As one of the most prestigious higher education establishments in the world, the University of Edinburgh needs no introduction. Now, this ancient learning hub that opened its doors to the first students in 1583, is embracing the distinctly modern world of demand side response – and is inspiring other public sector organisations to follow suit.

AssetsCombined heat and power and standby diesel generators
ServicesCapacity Market, Footroom, STOR and triad management
Revenue & savings £90,000 per annum (estimated to reach £200,000 in 2019)
Capacity5.73MW (+ 7MW expected to come on-line in 2018 / 2019)

The University of Edinburgh and Flexitricity

David Jack, Energy Manager at the University of Edinburgh, details the key drivers for getting involved in demand side response:

“We could see that we were paying more in certain parts of our bills to support market changes so similarly we should benefit from the opportunities generated too. The process is worthwhile. It shows that we are exploring every available avenue to make our energy as low priced as possible and that we are engaging with the energy supply chain in every way that we can. It also shows that we are an exemplar to other public organisations.”

The University partnered with Flexitricity back in 2015 for short-term operating reserve (STOR) delivery and triad management, following a tendering process via the Crown Commercial Service (CCS) framework. Last year saw some exciting new developments when the process to participate in the Capacity Market and Footroom was kick-started. The University is also connecting up new CHP assets to complement their existing portfolio of diesel generators.

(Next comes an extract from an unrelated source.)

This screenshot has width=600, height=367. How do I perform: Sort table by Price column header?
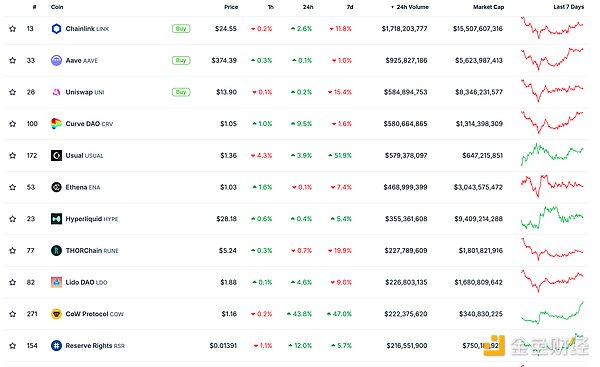click(231, 7)
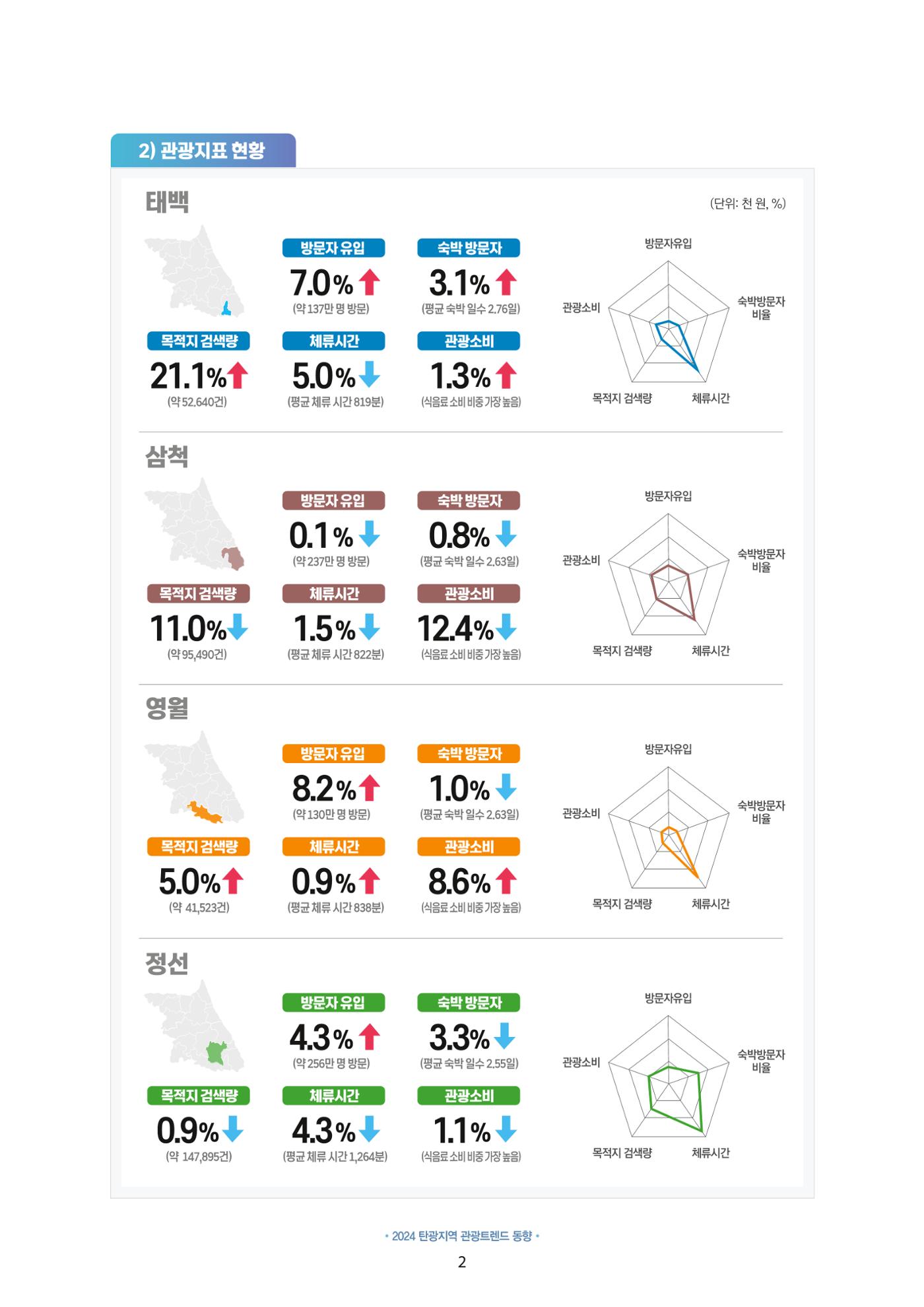Click the blue down arrow beside Yeongwol 1.0%
This screenshot has height=1307, width=924.
tap(506, 788)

According to David Jack working with Flexitricity has always been very easy.

“They are a very professional organization who make themselves very easy to work with. Triad rebates in excess of £50K per annum are good to see. Especially in the knowledge that the process could be repeated in other areas of the campus. Personally seeing the Flexitricity control room, and all that goes into turning an idea into a viable operational product that benefits National Grid, was very interesting.”

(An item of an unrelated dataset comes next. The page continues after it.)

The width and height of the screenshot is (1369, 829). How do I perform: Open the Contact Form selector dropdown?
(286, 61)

Flexitricity Footroom (often also referred to as demand turn-up) is Britain’s first system for making use of excess wind power – we pay our Energy Partners (like the University of Edinburgh) to increase consumption or reduce generation at their sites, so that National Grid doesn’t have to pay wind farms to shut down. It’s a win for the environment and a win for the balance sheet – an attractive proposition for any public sector organisation.

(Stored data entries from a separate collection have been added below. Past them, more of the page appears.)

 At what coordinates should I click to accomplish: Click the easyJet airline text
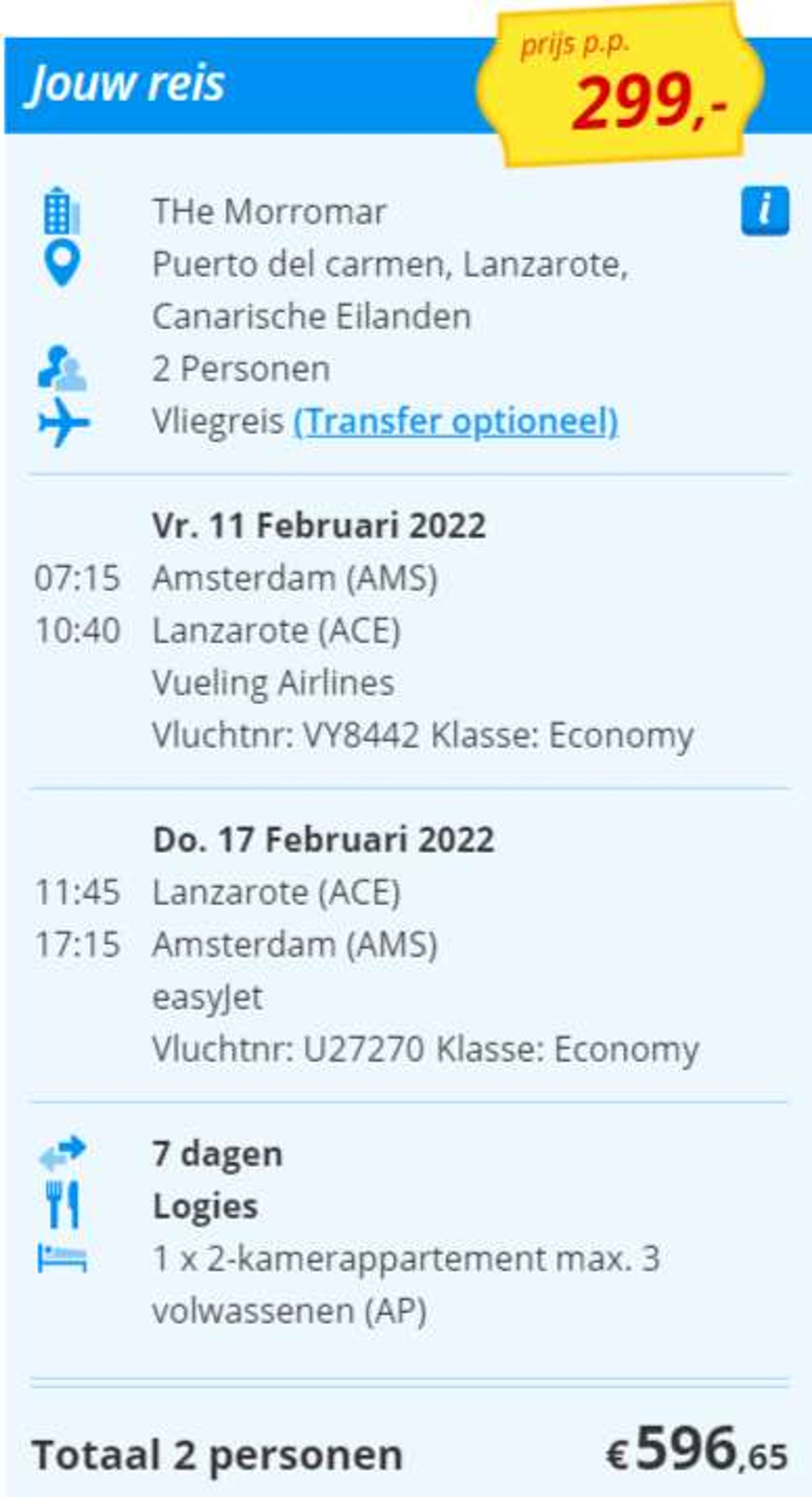coord(207,997)

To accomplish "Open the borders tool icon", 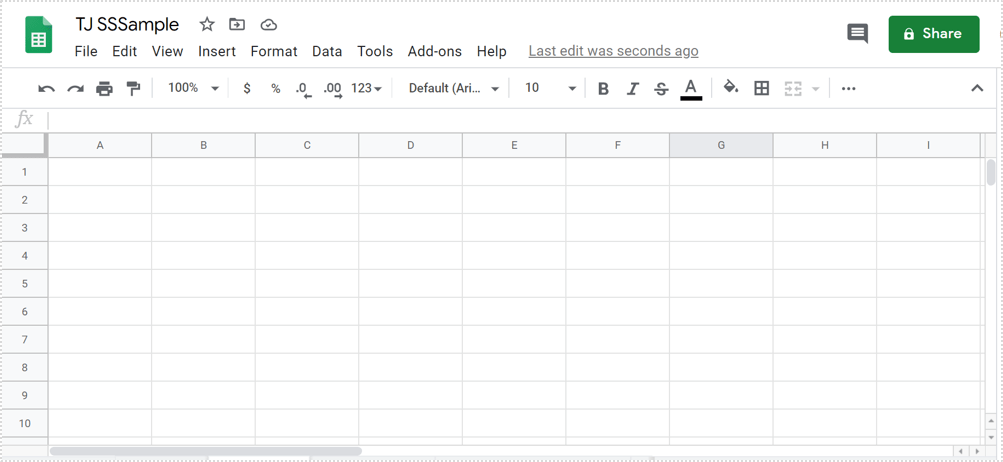I will click(x=761, y=88).
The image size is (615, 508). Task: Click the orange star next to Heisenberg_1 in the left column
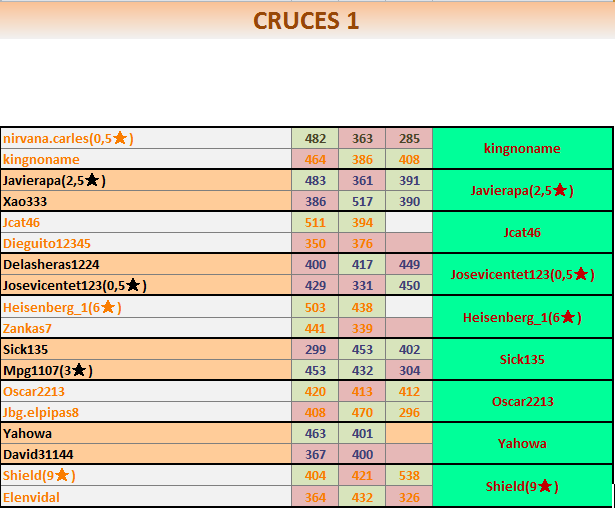(x=108, y=307)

Footroom works in conjunction with all other Flexitricity balancing and peak management services and is an ideal fit for CHPs, small hydro, and a wide range of flexible energy users.

The future

The University is investing in energy efficiency across their estate and re-engineering much of their infrastructure whilst expanding the CHP networks. In parallel, they are also investigating alternative solutions that are likely to replace the CHP networks in the future. Since the University is increasing their solar PV generation capacity in the near future, the energy management team has been looking at battery storage which would open the door to participation in the frequency response and the Balancing Mechanism markets.